Depois de uma longa discussão, o jogo foi retomado e vencido por Naomi Osaka —no primeiro grande título, seu e do Japão— sob uma chuva de vaias e um drama que, pelo que me lembro, nunca se viu igual em uma final de Grand Slam.

É discutível e difícil saber se Williams teria se safado por chamar o árbitro de ladrão se fosse homem, mas resumir o ocorrido a esse fato é, na minha opinião, perder o foco da coisa. Se, de fato, os homens são tratados de forma diferente pelas mesmas transgressões, então esse padrão precisa ser analisado com cuidado e alterado já. 

Mas não devemos nos avaliar com base naquilo do que achamos que podemos nos safar. Esse é o tipo de comportamento que ninguém deveria ter em quadra.

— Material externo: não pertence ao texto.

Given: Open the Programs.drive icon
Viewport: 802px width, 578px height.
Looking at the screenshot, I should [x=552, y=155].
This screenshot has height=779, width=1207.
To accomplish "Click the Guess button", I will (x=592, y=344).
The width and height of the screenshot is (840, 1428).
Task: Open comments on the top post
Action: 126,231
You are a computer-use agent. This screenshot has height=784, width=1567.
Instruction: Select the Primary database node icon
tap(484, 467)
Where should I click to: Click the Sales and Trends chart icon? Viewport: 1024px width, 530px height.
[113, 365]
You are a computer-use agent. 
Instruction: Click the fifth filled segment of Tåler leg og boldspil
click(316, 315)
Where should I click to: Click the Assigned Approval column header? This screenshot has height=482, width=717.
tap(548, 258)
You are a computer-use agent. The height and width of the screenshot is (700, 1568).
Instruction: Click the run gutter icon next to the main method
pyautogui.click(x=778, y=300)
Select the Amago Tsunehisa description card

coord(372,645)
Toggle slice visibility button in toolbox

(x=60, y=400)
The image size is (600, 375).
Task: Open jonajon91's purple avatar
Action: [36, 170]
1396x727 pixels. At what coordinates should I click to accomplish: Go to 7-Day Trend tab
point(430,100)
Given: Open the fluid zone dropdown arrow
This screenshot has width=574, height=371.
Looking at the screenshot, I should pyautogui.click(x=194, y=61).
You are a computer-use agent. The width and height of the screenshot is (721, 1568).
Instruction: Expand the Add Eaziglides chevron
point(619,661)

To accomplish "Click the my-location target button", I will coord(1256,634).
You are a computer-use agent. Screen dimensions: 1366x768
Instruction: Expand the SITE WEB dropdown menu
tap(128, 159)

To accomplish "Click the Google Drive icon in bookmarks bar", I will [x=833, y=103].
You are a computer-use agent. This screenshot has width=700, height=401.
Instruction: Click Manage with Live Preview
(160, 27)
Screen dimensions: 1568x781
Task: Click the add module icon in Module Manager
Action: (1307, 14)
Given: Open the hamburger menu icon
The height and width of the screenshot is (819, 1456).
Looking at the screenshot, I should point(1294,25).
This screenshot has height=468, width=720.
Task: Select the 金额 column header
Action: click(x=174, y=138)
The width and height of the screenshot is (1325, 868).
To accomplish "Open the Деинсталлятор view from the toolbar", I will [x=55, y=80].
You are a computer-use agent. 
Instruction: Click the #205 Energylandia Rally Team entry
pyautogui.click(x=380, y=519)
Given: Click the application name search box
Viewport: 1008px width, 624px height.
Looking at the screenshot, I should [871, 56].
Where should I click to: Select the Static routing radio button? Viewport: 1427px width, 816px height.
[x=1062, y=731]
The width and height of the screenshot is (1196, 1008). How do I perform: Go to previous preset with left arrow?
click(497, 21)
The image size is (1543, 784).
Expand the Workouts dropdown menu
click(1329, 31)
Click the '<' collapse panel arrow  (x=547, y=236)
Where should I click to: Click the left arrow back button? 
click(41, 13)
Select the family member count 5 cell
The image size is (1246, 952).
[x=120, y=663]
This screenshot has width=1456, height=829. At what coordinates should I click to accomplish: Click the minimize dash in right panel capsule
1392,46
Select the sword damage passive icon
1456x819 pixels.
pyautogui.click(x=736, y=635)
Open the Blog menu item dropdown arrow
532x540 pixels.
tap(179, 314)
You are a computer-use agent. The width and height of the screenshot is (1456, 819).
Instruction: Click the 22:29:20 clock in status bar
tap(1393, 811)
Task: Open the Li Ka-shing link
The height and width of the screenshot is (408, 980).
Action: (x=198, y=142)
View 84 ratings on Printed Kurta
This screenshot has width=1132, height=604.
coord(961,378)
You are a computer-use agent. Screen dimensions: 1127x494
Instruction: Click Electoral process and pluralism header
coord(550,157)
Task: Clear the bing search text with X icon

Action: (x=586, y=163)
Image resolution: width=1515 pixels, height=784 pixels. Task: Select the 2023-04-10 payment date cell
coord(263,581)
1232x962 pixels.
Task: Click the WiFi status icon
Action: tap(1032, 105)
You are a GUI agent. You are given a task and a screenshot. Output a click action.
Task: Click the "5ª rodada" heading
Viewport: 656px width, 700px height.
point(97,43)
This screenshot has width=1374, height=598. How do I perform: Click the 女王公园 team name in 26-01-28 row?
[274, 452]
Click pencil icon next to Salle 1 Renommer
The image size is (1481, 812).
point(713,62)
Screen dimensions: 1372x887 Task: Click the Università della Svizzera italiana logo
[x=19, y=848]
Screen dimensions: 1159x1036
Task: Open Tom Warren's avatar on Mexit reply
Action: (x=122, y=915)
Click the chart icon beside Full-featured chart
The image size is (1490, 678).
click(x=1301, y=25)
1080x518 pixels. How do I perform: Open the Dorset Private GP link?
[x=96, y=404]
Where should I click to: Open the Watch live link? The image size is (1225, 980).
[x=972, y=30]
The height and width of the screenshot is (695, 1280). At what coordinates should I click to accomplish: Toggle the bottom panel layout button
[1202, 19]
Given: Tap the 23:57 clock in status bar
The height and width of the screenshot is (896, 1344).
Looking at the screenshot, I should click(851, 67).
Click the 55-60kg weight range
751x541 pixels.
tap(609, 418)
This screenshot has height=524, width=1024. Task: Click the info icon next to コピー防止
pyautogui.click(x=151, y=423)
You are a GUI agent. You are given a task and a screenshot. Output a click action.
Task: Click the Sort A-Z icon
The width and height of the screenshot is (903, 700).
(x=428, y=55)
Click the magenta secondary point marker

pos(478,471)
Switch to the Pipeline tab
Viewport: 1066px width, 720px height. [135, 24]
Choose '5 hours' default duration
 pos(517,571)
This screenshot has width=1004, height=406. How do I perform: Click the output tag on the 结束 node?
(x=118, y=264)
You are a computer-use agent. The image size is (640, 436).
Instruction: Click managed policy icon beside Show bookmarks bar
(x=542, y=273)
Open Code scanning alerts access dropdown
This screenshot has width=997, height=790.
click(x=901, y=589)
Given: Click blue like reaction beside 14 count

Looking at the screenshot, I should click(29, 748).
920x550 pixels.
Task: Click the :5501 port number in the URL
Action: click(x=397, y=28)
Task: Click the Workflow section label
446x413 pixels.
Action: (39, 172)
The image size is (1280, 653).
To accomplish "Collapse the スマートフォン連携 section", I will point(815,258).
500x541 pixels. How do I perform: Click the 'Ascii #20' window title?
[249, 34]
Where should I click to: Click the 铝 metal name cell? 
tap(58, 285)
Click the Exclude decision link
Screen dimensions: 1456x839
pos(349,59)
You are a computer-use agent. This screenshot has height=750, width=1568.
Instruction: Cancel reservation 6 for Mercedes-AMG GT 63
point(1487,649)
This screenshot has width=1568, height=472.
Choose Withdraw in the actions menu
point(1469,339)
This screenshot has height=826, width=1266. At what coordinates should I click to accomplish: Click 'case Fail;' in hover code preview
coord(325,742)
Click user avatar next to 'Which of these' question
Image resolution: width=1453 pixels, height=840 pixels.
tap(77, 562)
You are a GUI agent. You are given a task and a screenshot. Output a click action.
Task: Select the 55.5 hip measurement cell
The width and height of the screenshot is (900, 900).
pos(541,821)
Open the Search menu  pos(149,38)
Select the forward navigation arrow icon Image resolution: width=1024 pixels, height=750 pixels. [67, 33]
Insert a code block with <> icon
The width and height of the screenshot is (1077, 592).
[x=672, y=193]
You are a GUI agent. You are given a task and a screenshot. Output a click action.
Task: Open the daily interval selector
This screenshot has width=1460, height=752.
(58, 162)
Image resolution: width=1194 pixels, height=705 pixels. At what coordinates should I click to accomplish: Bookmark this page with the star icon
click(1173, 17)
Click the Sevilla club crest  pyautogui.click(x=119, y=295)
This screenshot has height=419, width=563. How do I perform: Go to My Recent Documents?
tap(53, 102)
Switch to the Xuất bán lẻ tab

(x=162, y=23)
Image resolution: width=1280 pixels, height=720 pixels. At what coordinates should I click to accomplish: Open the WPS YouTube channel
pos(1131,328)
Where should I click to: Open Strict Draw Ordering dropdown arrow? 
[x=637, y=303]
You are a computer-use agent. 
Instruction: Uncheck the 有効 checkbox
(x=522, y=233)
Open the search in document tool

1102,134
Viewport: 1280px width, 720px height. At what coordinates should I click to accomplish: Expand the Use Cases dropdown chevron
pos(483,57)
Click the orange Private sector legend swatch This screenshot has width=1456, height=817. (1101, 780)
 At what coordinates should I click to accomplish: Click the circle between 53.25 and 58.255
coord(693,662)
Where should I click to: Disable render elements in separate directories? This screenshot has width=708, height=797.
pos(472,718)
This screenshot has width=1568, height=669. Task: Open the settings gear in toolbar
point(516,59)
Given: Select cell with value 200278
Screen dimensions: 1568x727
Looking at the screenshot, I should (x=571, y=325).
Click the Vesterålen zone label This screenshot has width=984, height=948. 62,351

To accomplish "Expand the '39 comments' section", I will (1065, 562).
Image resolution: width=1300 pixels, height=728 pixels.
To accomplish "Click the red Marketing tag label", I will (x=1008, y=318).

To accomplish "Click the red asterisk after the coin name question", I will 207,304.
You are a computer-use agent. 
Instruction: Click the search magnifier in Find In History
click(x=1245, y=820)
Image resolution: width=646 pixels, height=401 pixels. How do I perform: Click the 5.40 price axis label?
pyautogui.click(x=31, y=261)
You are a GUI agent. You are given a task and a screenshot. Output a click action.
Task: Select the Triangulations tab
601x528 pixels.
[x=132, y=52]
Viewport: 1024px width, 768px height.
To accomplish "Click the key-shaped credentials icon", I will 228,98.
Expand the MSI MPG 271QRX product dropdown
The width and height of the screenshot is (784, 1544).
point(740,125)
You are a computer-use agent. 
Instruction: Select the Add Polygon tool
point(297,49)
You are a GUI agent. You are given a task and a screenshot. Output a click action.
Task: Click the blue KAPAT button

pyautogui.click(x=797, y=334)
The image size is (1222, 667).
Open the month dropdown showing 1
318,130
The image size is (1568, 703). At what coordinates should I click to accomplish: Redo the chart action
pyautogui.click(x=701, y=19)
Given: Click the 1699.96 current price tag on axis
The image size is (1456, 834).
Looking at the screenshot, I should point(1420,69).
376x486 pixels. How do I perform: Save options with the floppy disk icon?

Houve muitas vezes em que, jogando, tive vontade de esmigalhar a raquete em mil pedaços, mas aí pensei na criançada me assistindo —e me segurei, ainda que de má vontade.

Williams foi absolutamente maravilhosa com Osaka depois da partida. Uma verdadeira campeã, dando o melhor de si; já durante a partida... bom, tudo o que tinha para ser dito já foi. A maneira como Osaka se comportou durante e depois do jogo foi realmente inspiradora.

Mas então, há ou não dois pesos e duas medidas no tênis?

Precisamos fazer uma análise realista e rigorosa de nosso esporte, sem otimismo ilusório e exagerado, e acabar com quaisquer diferenças e preconceitos que possam existir. O tênis é muito democrático, e temos que garantir que permaneça assim.

Entretanto, cabe também aos jogadores um comportamento respeitoso pelo esporte que amamos tanto.

E, sim, todos nós já esperamos o próximo confronto entre Williams e Osaka, torcendo para que o drama se limite a seus saques magníficos e à competitividade ferrenha —com duas atletas que nos mostrem como se joga e que encham o público e o mundo de inspiração.


Martina Navratilova, ex-tenista campeã, é radialista e ativista pelos direitos humanos.

Texto originalmente publicado no New York Times.